The articles were all written the same way, rather than a human journalist deciding which pieces of information to highlight and what to omit, Zhu adds. The only difference between some articles and others is that a subset included information about whether the earnings beat analysts’ projections or not.
“This is actually a feature of our design because an analyst consensus lowers acquisition costs for investors,” she says. “So if we find that an investor reading this article does not trade on earnings, then we know that lowering acquisition costs is not enough.”
Leaving Money on the Table
Indeed, although the articles made it easier for investors to acquire earnings information, the researchers found no evidence that they actually used it in their trades. Instead, they responded more to the trailing stock returns included in the articles.
“If we find that an investor reading this article does not trade on earnings, then we know that lowering acquisition costs is not enough.”
“We find that, on average, individual investors make zero excess profits when trading in response to the returns presented in the articles,” Zhu says. “Combined with the insight that there are transaction costs associated with trading, their losses will include both the time and money required to monitor and read these disclosures, as well as trading costs.”

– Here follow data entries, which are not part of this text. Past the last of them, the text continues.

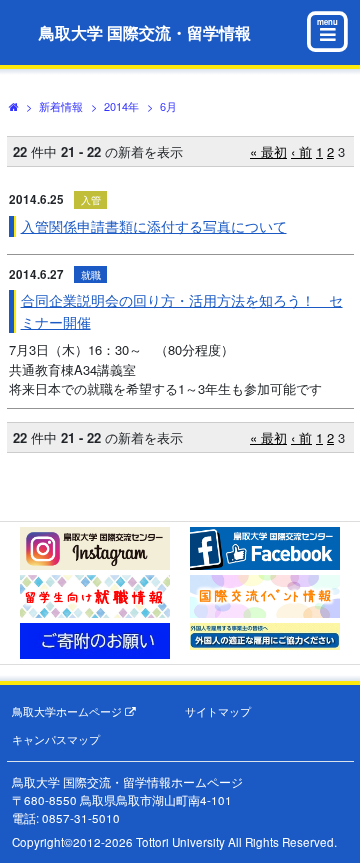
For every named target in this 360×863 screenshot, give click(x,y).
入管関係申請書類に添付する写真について (154, 226)
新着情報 (61, 106)
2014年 (121, 106)
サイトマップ (218, 711)
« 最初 (268, 151)
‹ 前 (301, 151)
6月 (168, 106)
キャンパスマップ (56, 739)
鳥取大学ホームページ (68, 711)
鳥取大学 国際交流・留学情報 (145, 32)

She adds that implementing a trading strategy based on unexpected earnings would generate excess profits for investors of between 0.2% and 1.7% over a few days after the earnings announcement. “The investors trading in response to these articles are using the resources to acquire information and trade, but are leaving a significant amount of money on the table by not using accounting information in their trades.”

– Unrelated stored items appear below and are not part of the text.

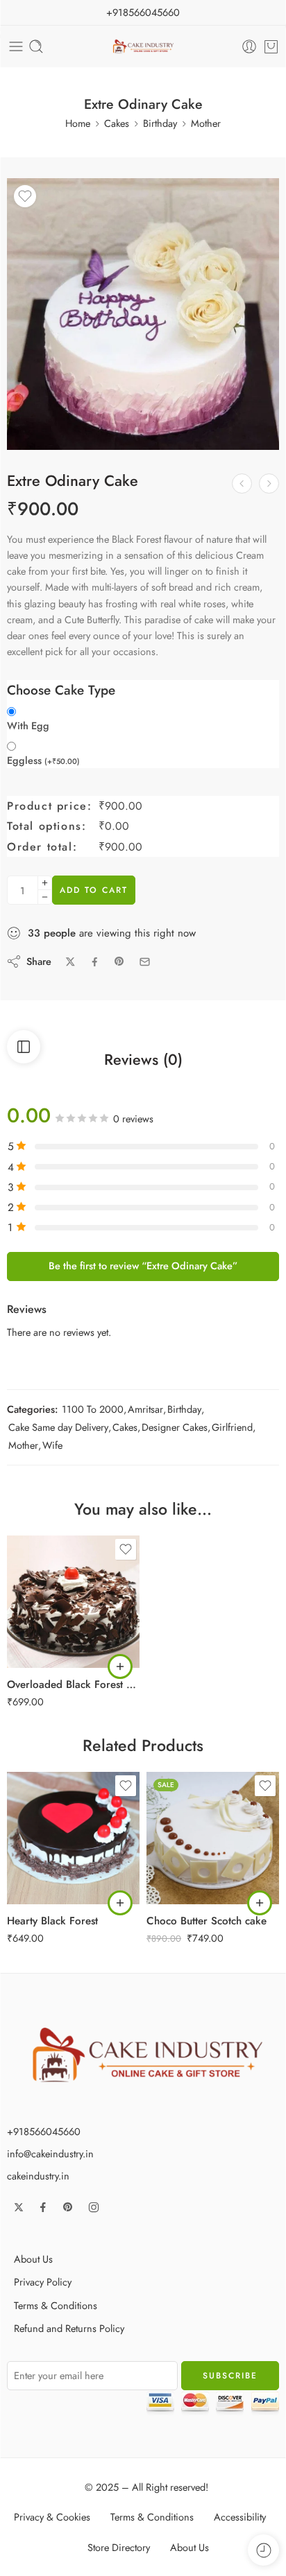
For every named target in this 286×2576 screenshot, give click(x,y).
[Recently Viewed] (263, 2550)
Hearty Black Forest (52, 1921)
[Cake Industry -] (143, 46)
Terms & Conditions (55, 2305)
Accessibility (240, 2516)
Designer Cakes (175, 1427)
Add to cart (94, 890)
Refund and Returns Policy (69, 2328)
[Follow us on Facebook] (43, 2207)
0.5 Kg (45, 1606)
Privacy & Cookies (52, 2516)
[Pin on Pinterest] (119, 961)
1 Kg (45, 1627)
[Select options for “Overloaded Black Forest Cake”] (120, 1666)
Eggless (43, 760)
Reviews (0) (143, 1060)
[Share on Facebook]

So if awareness and acquisition costs aren’t the issue, what else is going on? The researchers say that investors may be facing a third type of cost: integration costs, or the task of evaluating, combining and incorporating the information they find into valuation models and their trading decisions. “Because integration follows awareness and acquisition, integration costs can cause investors to forego fundamental analysis, even absent awareness and acquisition costs,” the researchers write. “Second, individuals may suffer from behavioral biases such as overconfidence in flawed trading strategies.”
What that means for regulatory bodies such as the SEC is that it’s not enough to simply tackle the problems of lack of awareness or the cost of simply obtaining information, Zhu says. “Integration costs could be targeted with more education about how to actually use accounting information in valuation models and in trading models,” she notes. “Investors need to understand how they would possibly use that information — i.e., whether a positive earnings surprise means you should buy versus a negative earnings surprise means you should sell. That seems to be something investors don’t know much about, based on our results.”

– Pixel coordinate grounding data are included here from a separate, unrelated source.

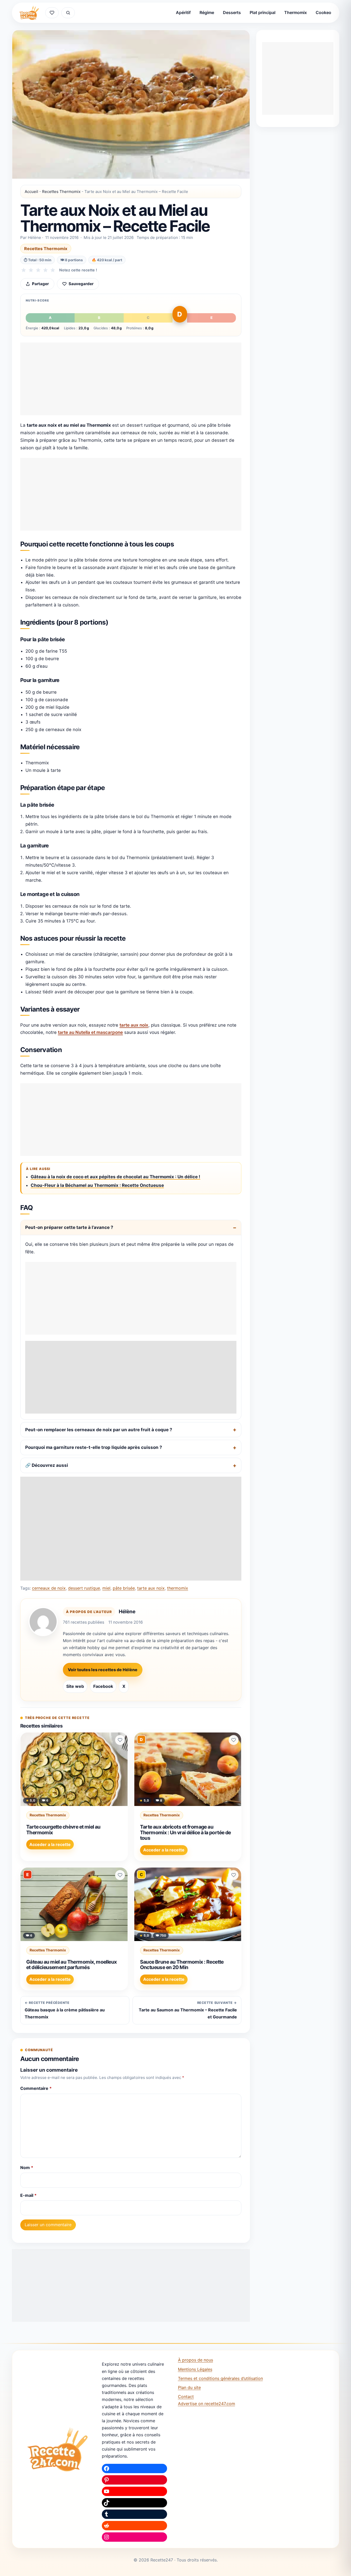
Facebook (103, 1686)
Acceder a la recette (50, 1844)
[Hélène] (43, 1621)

Another tough question to consider, Zhu says, is whether individual investors should be encouraged to buy and hold passive index funds, a strategy that tracks a market-weighted index or portfolio, rather than actively participating in the market. She said future research could include looking at how to reduce investors’ integration costs or behavioral biases.
“Now that we have this framework, it would be useful to investigate other things that the SEC might do, or what others can do about this,” she says. “The next step is to really focus on integration costs or behavioral biases. Now that we know what costs are not binding and now that we know what regulations are not likely to be effective, the next step is understanding what will be effective.”